| What you have to do |
Rewrite the material below so that "Open" becomes "Launch" wherever it occurs, and leave every other part unchanged.

| Record list |
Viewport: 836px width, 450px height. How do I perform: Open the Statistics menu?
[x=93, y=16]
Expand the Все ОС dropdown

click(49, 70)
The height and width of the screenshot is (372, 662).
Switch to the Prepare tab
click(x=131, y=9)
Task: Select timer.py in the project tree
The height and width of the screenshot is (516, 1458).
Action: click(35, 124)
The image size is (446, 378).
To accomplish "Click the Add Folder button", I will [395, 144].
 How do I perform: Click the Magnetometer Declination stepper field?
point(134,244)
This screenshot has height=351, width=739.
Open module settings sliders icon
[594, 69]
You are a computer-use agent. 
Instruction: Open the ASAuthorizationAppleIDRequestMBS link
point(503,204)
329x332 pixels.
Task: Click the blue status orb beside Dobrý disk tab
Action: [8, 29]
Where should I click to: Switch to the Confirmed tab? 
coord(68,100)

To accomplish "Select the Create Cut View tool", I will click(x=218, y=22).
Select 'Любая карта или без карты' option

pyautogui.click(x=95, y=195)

| Full response |
Viewport: 836px width, 450px height. How do I perform: Launch the Statistics menu?
[x=93, y=16]
Expand the Все ОС dropdown

click(49, 70)
The height and width of the screenshot is (372, 662).
Switch to the Prepare tab
click(x=131, y=9)
Task: Select timer.py in the project tree
The height and width of the screenshot is (516, 1458).
Action: click(35, 124)
The image size is (446, 378).
To accomplish "Click the Add Folder button", I will [395, 144].
 How do I perform: Click the Magnetometer Declination stepper field?
point(134,244)
This screenshot has height=351, width=739.
Launch module settings sliders icon
[594, 69]
You are a computer-use agent. 
Instruction: Launch the ASAuthorizationAppleIDRequestMBS link
point(503,204)
329x332 pixels.
Task: Click the blue status orb beside Dobrý disk tab
Action: [8, 29]
Where should I click to: Switch to the Confirmed tab? 
coord(68,100)

To accomplish "Select the Create Cut View tool", I will click(x=218, y=22).
Select 'Любая карта или без карты' option

pyautogui.click(x=95, y=195)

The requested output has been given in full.